Cet accord, justement, avec les créanciers King Street et Fortress, n’a pas plu aux membres de la DNCG.
Le propriétaire des Girondins de Bordeaux avait en effet convenu de décharger la moitié de la dette du club (26 millions d'euros sur les 52 millions au total) vers Jogo Bonito LD, sa société personnelle.
Le montant de la dette restant à la charge des créanciers (les 26 autres millions plus les 15 millions dus à la Métropole en versement des loyers du stage Matmut Atlantique) serait allégé par l'intéressement touché sur le transfert du joueur Aurélien Tchouaméni (formé à Bordeaux) de Monaco au Real Madrid (environ 11 millions d'euros) et celui du transfert de son ex-coéquipier Jules Koundé.

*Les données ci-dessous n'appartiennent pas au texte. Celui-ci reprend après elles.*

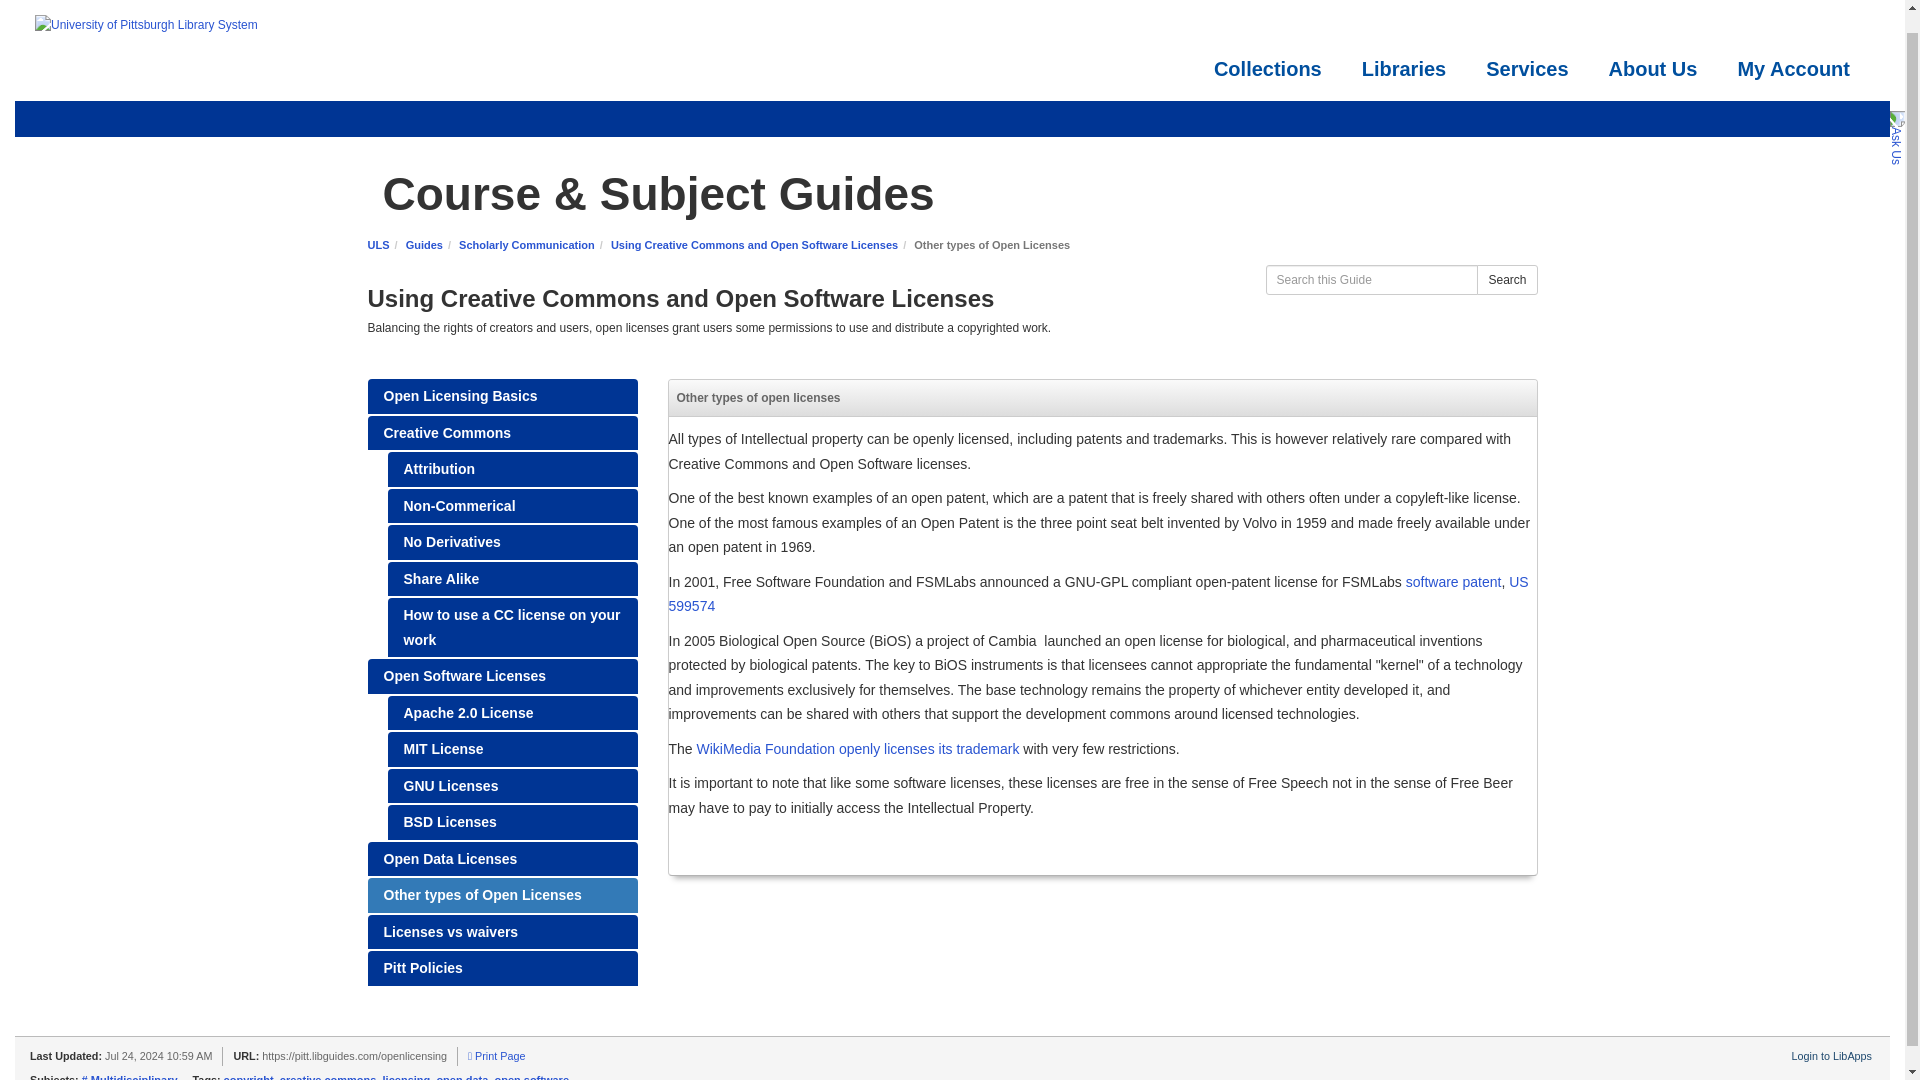 The width and height of the screenshot is (1920, 1080). Describe the element at coordinates (526, 244) in the screenshot. I see `Scholarly Communication` at that location.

Ces dispositions ont fait tiquer l'instance de régulation qui a souligné justement "l’absence d’abandon par les prêteurs, d’intéressements sur ventes des joueurs en faveur du club" et "l’absence de préfinancement de la vente des joueurs".
Copie à revoir donc pour Gérard Lopez.
Un nouvel accord … ou la faillite
Le président Gérard Lopez va tenter d'arracher, avant son appel à la DNCG, un meilleur accord avec les fonds d'investissement américains King Street et Fortress pour renflouer les finances du club.
Mais les créanciers accepteront ils de mettre encore la main au portemonnaie pour éviter de tout perdre ?
En cas de refus, Gérard Lopez devrait déposer le bilan devant le tribunal de commerce, suivre une procédure de redressement judiciaire, pouvant aller jusqu'à la liquidation.
Car si la relégation en N1 se confirme, la manne des droits télé fondrait comme neige au soleil, creusant encore le déficit de la société commerciale. Le club serait contraint de brader ses joueurs et de fermer ses portes.
Gérard Lopez verrait alors un deuxième de ses clubs déposer le bilan. Le Royal Excel Mouscron, racheté en 2020 par l'homme d'affaires et qui évoluait en deuxième division belge, s'est déclaré en faillite au mois de mai 2022.
L’appel formulé par les Girondins sera étudié début juillet, pour pouvoir conformer les calendriers sportifs aux décisions prises, et finir de clarifier l'avenir du club.